Schubste Zakaria L. einen Mann vor die U-Bahn? Vor Gerichte jammerte er, er sei kein Mörder. Foto: Pressefoto Wagner

Moabit – Erst ein Streit, dann schubste er einen Mann (30) vor einen Zug: Sechs Monate nach dem tödlichen Stoß auf dem U-Bahnhof Kottbusser Tor steht Zakaria L.(27) vor Gericht – wegen Mordes.

„Ich bin kein Mörder“

Der Marokkaner duckte sich nun, wollte die schrecklichen Bilder aus Überwachungskameras nicht sehen, jammerte: „Ich kann nicht fassen, dass ich einen so schweren Fehler begangen habe.“ Die Gefahr habe er nicht kommen sehen. L.: „Ich wollte den Mann nicht töten. Ich bin kein Mörder.“

Der 29. Oktober. Zakaria L., der in einem Flüchtlingsheim in Wannsee lebte, vertrieb sich mit einem Kumpel am Kotti die Zeit. L.: „Ich hatte Wodka, dann Bier getrunken, Kokain konsumiert.“ An das, was schließlich auf Gleis 1 geschah, habe er keine volle Erinnerung.

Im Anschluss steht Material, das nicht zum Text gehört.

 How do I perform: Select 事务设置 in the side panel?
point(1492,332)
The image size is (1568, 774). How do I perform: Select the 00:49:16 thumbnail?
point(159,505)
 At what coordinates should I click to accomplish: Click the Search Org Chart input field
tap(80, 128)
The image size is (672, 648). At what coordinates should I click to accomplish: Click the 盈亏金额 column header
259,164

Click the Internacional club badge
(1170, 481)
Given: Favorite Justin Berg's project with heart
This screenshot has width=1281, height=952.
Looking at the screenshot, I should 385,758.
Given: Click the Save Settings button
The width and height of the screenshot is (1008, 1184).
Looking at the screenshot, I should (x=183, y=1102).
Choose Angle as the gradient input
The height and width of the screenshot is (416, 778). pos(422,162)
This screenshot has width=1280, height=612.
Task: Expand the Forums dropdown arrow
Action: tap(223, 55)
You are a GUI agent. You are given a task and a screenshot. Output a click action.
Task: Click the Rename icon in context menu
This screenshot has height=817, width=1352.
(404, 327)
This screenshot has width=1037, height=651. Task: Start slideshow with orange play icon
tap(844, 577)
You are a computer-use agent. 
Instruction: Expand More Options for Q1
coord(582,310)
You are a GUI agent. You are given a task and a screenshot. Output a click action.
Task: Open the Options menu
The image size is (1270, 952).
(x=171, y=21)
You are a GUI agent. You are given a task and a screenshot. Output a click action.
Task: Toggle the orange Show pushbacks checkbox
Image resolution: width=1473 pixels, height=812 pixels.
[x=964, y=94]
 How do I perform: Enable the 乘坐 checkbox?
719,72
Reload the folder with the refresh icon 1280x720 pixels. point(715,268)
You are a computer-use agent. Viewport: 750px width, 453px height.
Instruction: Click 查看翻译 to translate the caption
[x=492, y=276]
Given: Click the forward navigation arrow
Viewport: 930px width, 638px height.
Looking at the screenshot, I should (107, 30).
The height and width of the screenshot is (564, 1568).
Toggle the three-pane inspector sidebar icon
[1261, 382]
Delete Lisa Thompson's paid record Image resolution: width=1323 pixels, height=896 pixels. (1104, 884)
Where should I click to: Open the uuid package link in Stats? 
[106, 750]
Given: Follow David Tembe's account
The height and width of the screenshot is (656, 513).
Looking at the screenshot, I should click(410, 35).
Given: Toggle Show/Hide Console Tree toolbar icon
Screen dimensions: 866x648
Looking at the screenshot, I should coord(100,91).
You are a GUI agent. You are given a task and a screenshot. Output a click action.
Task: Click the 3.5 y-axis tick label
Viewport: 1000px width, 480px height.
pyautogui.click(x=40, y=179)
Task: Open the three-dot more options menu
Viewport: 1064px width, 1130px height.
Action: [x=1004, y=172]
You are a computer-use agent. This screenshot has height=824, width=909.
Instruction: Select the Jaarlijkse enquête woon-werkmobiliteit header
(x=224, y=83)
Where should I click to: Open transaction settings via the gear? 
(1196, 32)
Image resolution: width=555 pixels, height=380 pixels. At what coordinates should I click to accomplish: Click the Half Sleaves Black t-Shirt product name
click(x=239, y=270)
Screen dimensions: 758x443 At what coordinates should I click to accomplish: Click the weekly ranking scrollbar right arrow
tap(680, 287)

Das Opfer wurde von der U8 erfasst

Gegen Mitternacht wollten sie weitere Drogen kaufen. Sie kamen mit einer Gruppe ins Gespräch. Darunter F.-G., ein 30-jähriger Iraner. Bilder belegen: Es gab Zoff, aber wohl kein Drogengeschäft. Dann drehten sich einige Männer um, gingen. Darunter auch der Iraner. Die Anklage: „L. rannte plötzlich hinterher und schubste ihn ohne Vorankündigung bewusst von hinten und mit voller Wucht in das Gleisbett.“

Der Mann wurde von der einfahrenden U8 erfasst. Er hatte keine Chance. „Sein Kopf verkeilte sich zwischen Triebwagen und Bahnsteigkante. Er wurde ca. 30 Meter mitgeschleift.“ Er starb auf Gleis 1. Der Schubser floh. Vier Tage später wurde L. verhaftet. Fortsetzung: Mittwoch.